=== Begin Enclosure ===
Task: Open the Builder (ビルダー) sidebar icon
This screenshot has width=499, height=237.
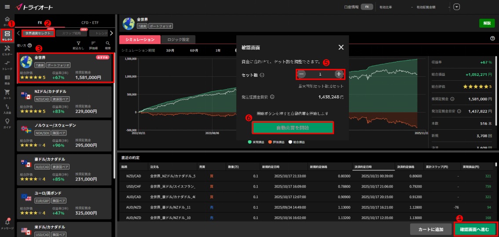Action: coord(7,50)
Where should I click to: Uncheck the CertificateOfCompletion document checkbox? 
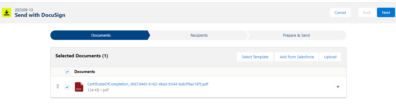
=== End Enclosure ===
=== Begin Enclosure ===
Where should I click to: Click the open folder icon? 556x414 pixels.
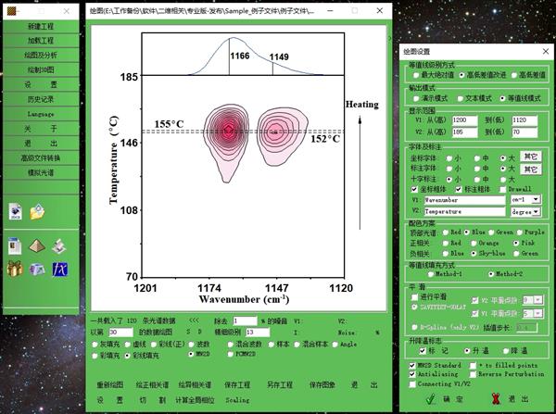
=== End Enclosure ===
=== Begin Enclosure ===
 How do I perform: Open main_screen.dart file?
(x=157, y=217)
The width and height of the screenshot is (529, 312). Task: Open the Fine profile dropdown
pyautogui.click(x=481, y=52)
=== End Enclosure ===
▶ [TASK TO CARRY OUT]:
In the records above, find the line with "Task: Open the Builder (ビルダー) sidebar icon" and the line with "Where should I click to: Uncheck". Write out exactly those lines and every one between, with no pictures and no other lines.

▶ [TASK SOLUTION]:
Task: Open the Builder (ビルダー) sidebar icon
This screenshot has width=499, height=237.
Action: coord(7,50)
Where should I click to: Uncheck the CertificateOfCompletion document checkbox? 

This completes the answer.